Overview
Overthrown is a co-op city-builder that refuses to take itself too seriously. Developed by Brimstone and published by Maximum Entertainment, the game launched on March 18, 2026, for PC via Steam, PlayStation 5, and Xbox. At its core, players wear a soul-stealing crown that grants extraordinary physical abilities, turning the act of gathering resources and defending a settlement into something that feels closer to an action game than a traditional strategy sim.
The premise is deceptively simple: build a kingdom from nothing, keep your citizens fed and content, and fend off the bandits and mutants that threaten everything you've constructed. What separates Overthrown from genre peers is how it executes each of those pillars, layering physics-based interaction over city-building fundamentals in ways that consistently produce memorable moments.
The game supports one to six players, with online co-op as a central pillar of the experience. Solo play is fully supported, but the design clearly rewards groups, where coordinating tasks between players creates an organic division of labor that mirrors real settlement management.

Gameplay and Mechanics: What Does Overthrown Actually Play Like?
Overthrown answers this question immediately. Rather than clicking through menus to assign workers, the player-controlled ruler physically interacts with the world. Picking up an entire tree and throwing it into a sawmill is a legitimate resource-gathering strategy, as is carrying the sawmill itself through a forest to absorb timber along the way.
Key mechanics include:
- Physics-based object interaction
- Crown-powered movement and combat abilities
- Seasonal resource management and farming
- Citizen happiness and retention systems
- Multiplayer co-op for up to six players online
Combat leans into the same absurdist energy. The crown grants movement abilities that let players sprint across water or execute spinning aerial attacks on elevated enemies. It never loses its novelty because the physics simulation means outcomes remain unpredictable and entertaining.

Citizens function as a living feedback system. Keep them well-fed, protected, and housed, and they automate the kingdom's operations. Neglect them, and they defect to the outlaws, actively working against the settlement they once called home.
Surviving the Seasons: Resource Management and Threat Cycles
The seasonal cycle gives Overthrown genuine strategic depth beneath its chaotic surface. Winter demands preparation: food stockpiles must be sufficient, crops require protection from mutant raids, and workshops need careful placement to avoid polluting farmland and rendering it barren.
This loop creates a compelling rhythm. Summers are productive and expansive; winters are tense and reactive. Players must balance long-term infrastructure planning against immediate threats, and the game rarely lets either concern fully dominate.

Pollution mechanics add another layer of consequence to building placement decisions. Workshops that generate pollution can degrade nearby farmland over time, forcing players to think spatially about their kingdom's layout rather than simply stacking buildings wherever space allows.
Is Overthrown Worth Playing Solo or with Friends?

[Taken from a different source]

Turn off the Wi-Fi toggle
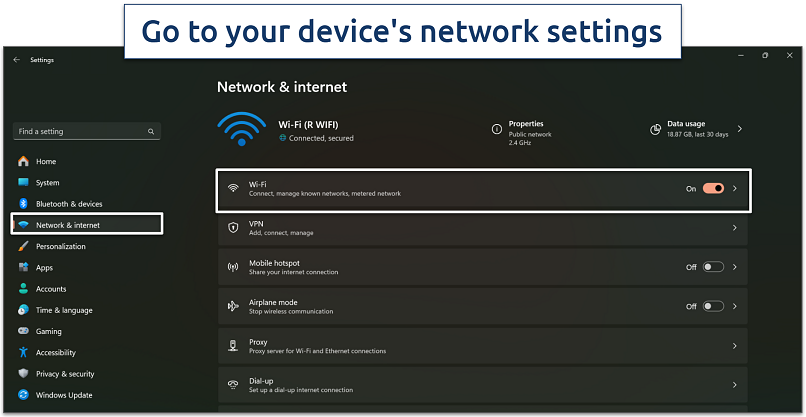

Both experiences are valid, though meaningfully different. Solo play demands that one player manage all kingdom responsibilities while wielding the crown's abilities, which creates a satisfying, if hectic, management challenge. The co-op experience distributes those responsibilities across up to six players, with only one permitted to wear the crown at any given time, a design choice that naturally generates both cooperation and friendly competition.

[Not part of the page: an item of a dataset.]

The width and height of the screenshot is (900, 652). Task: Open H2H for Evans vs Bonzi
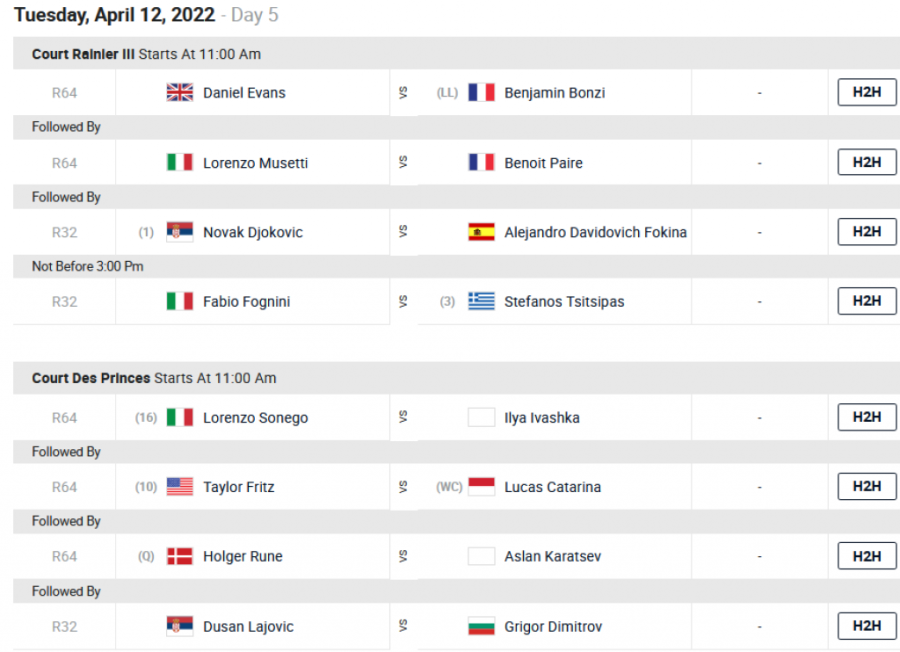866,92
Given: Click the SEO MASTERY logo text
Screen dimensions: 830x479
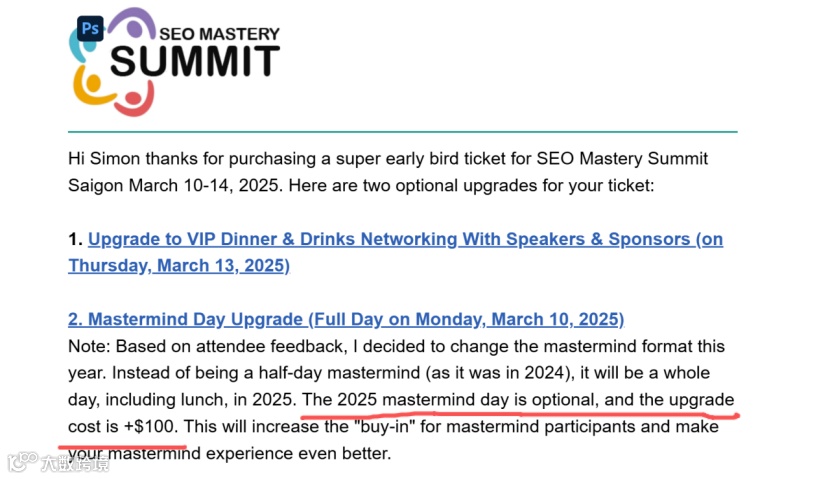Looking at the screenshot, I should click(x=219, y=34).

The ESRB rates Overthrown Everyone 10+, citing Alcohol Reference and Fantasy Violence, making it accessible to a broad audience without sacrificing mechanical complexity.
Content and Replayability
Kingdom layouts, citizen behavior, and the unpredictable nature of the physics engine ensure that sessions rarely unfold identically. The combination of settlement construction, seasonal survival, and physics-driven interaction produces emergent scenarios that reward experimentation.

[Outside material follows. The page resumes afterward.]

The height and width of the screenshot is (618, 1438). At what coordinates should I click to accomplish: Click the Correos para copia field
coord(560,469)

The game is available at $24.99, with PlayStation Plus discounts available on the PS5 version, positioning it as an accessible entry point for fans of indie strategy and co-op simulation titles.
Conclusion
Overthrown earns its place in the indie city-builder genre by doing something genuinely distinctive: it makes the act of running a kingdom feel physically immediate and consistently surprising. The physics-based mechanics transform routine resource gathering into spectacle, the seasonal survival loop provides real strategic stakes, and the co-op framework scales the experience from focused solo play to joyful multiplayer chaos. For players seeking a co-op strategy game that prioritizes creativity and emergent fun alongside genuine management depth, Overthrown makes a compelling case for itself.